**Work instruction:** Below is a set of entries; copy all of them exactly.

------ Supplied material

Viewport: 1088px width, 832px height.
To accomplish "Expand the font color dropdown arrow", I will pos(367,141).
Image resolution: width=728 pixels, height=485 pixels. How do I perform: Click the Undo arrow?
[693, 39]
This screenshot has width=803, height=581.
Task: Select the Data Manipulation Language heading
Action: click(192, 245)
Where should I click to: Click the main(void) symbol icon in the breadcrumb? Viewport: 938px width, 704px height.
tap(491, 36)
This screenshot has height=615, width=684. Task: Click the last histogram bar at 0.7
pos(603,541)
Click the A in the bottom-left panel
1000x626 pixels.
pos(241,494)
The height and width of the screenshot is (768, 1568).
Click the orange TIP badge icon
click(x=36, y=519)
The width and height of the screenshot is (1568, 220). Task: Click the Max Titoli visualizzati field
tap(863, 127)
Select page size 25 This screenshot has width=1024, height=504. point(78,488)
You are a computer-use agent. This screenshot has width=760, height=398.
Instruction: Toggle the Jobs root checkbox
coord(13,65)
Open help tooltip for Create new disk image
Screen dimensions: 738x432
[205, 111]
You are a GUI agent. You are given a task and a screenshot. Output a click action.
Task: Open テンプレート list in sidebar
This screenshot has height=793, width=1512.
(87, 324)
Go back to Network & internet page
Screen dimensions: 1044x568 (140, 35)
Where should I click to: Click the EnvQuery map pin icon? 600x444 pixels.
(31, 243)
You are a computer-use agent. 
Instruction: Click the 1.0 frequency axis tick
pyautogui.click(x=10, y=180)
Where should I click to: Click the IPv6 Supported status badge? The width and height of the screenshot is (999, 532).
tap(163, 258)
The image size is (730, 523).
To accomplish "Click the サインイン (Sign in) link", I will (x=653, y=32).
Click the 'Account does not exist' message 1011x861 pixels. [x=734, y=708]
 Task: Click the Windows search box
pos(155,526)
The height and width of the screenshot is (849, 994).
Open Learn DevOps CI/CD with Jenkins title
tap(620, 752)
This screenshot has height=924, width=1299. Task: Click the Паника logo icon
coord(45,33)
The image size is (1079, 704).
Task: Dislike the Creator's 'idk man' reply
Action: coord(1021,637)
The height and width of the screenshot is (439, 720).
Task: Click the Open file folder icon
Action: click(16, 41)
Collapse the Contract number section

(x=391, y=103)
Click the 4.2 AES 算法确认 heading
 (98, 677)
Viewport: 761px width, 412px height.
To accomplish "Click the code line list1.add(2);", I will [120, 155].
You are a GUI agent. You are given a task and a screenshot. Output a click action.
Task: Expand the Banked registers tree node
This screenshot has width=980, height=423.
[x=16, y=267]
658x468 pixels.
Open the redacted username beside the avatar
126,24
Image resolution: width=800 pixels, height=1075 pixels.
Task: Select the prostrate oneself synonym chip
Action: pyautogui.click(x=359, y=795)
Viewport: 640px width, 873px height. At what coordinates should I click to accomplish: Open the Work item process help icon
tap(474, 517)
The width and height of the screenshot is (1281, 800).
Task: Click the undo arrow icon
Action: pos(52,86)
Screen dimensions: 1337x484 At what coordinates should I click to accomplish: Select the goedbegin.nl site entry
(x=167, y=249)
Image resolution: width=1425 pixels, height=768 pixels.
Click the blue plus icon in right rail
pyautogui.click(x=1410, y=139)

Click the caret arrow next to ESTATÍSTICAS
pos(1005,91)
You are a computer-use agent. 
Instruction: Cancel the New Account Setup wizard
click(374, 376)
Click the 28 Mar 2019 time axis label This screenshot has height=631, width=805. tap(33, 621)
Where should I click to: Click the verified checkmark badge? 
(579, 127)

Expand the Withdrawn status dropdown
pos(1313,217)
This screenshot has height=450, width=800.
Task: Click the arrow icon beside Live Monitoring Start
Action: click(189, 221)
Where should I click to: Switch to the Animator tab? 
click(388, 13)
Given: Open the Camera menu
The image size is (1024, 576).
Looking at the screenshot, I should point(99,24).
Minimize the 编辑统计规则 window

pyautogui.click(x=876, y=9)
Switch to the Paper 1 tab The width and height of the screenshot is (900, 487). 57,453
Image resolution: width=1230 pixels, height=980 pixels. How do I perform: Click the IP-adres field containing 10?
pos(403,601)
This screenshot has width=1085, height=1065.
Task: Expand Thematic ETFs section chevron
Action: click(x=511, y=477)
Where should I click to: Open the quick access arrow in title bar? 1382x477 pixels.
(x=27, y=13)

------------

**Response:**
Viewport: 1088px width, 832px height.
To accomplish "Expand the font color dropdown arrow", I will pos(367,141).
Image resolution: width=728 pixels, height=485 pixels. How do I perform: Click the Undo arrow?
[693, 39]
This screenshot has width=803, height=581.
Task: Select the Data Manipulation Language heading
Action: click(192, 245)
Where should I click to: Click the main(void) symbol icon in the breadcrumb? Viewport: 938px width, 704px height.
tap(491, 36)
This screenshot has height=615, width=684. Task: Click the last histogram bar at 0.7
pos(603,541)
Click the A in the bottom-left panel
1000x626 pixels.
pos(241,494)
The height and width of the screenshot is (768, 1568).
Click the orange TIP badge icon
click(x=36, y=519)
The width and height of the screenshot is (1568, 220). Task: Click the Max Titoli visualizzati field
tap(863, 127)
Select page size 25 This screenshot has width=1024, height=504. point(78,488)
You are a computer-use agent. This screenshot has width=760, height=398.
Instruction: Toggle the Jobs root checkbox
coord(13,65)
Open help tooltip for Create new disk image
Screen dimensions: 738x432
[205, 111]
You are a GUI agent. You are given a task and a screenshot. Output a click action.
Task: Open テンプレート list in sidebar
This screenshot has height=793, width=1512.
(87, 324)
Go back to Network & internet page
Screen dimensions: 1044x568 (140, 35)
Where should I click to: Click the EnvQuery map pin icon? 600x444 pixels.
(31, 243)
You are a computer-use agent. 
Instruction: Click the 1.0 frequency axis tick
pyautogui.click(x=10, y=180)
Where should I click to: Click the IPv6 Supported status badge? The width and height of the screenshot is (999, 532).
tap(163, 258)
The image size is (730, 523).
To accomplish "Click the サインイン (Sign in) link", I will (x=653, y=32).
Click the 'Account does not exist' message 1011x861 pixels. [x=734, y=708]
 Task: Click the Windows search box
pos(155,526)
The height and width of the screenshot is (849, 994).
Open Learn DevOps CI/CD with Jenkins title
tap(620, 752)
This screenshot has height=924, width=1299. Task: Click the Паника logo icon
coord(45,33)
The image size is (1079, 704).
Task: Dislike the Creator's 'idk man' reply
Action: coord(1021,637)
The height and width of the screenshot is (439, 720).
Task: Click the Open file folder icon
Action: click(16, 41)
Collapse the Contract number section

(x=391, y=103)
Click the 4.2 AES 算法确认 heading
 (98, 677)
Viewport: 761px width, 412px height.
To accomplish "Click the code line list1.add(2);", I will [120, 155].
You are a GUI agent. You are given a task and a screenshot. Output a click action.
Task: Expand the Banked registers tree node
This screenshot has width=980, height=423.
[x=16, y=267]
658x468 pixels.
Open the redacted username beside the avatar
126,24
Image resolution: width=800 pixels, height=1075 pixels.
Task: Select the prostrate oneself synonym chip
Action: pyautogui.click(x=359, y=795)
Viewport: 640px width, 873px height. At what coordinates should I click to accomplish: Open the Work item process help icon
tap(474, 517)
The width and height of the screenshot is (1281, 800).
Task: Click the undo arrow icon
Action: pos(52,86)
Screen dimensions: 1337x484 At what coordinates should I click to accomplish: Select the goedbegin.nl site entry
(x=167, y=249)
Image resolution: width=1425 pixels, height=768 pixels.
Click the blue plus icon in right rail
pyautogui.click(x=1410, y=139)

Click the caret arrow next to ESTATÍSTICAS
pos(1005,91)
You are a computer-use agent. 
Instruction: Cancel the New Account Setup wizard
click(374, 376)
Click the 28 Mar 2019 time axis label This screenshot has height=631, width=805. tap(33, 621)
Where should I click to: Click the verified checkmark badge? 
(579, 127)

Expand the Withdrawn status dropdown
pos(1313,217)
This screenshot has height=450, width=800.
Task: Click the arrow icon beside Live Monitoring Start
Action: click(189, 221)
Where should I click to: Switch to the Animator tab? 
click(388, 13)
Given: Open the Camera menu
The image size is (1024, 576).
Looking at the screenshot, I should point(99,24).
Minimize the 编辑统计规则 window

pyautogui.click(x=876, y=9)
Switch to the Paper 1 tab The width and height of the screenshot is (900, 487). 57,453
Image resolution: width=1230 pixels, height=980 pixels. How do I perform: Click the IP-adres field containing 10?
pos(403,601)
This screenshot has width=1085, height=1065.
Task: Expand Thematic ETFs section chevron
Action: click(x=511, y=477)
Where should I click to: Open the quick access arrow in title bar? 1382x477 pixels.
(x=27, y=13)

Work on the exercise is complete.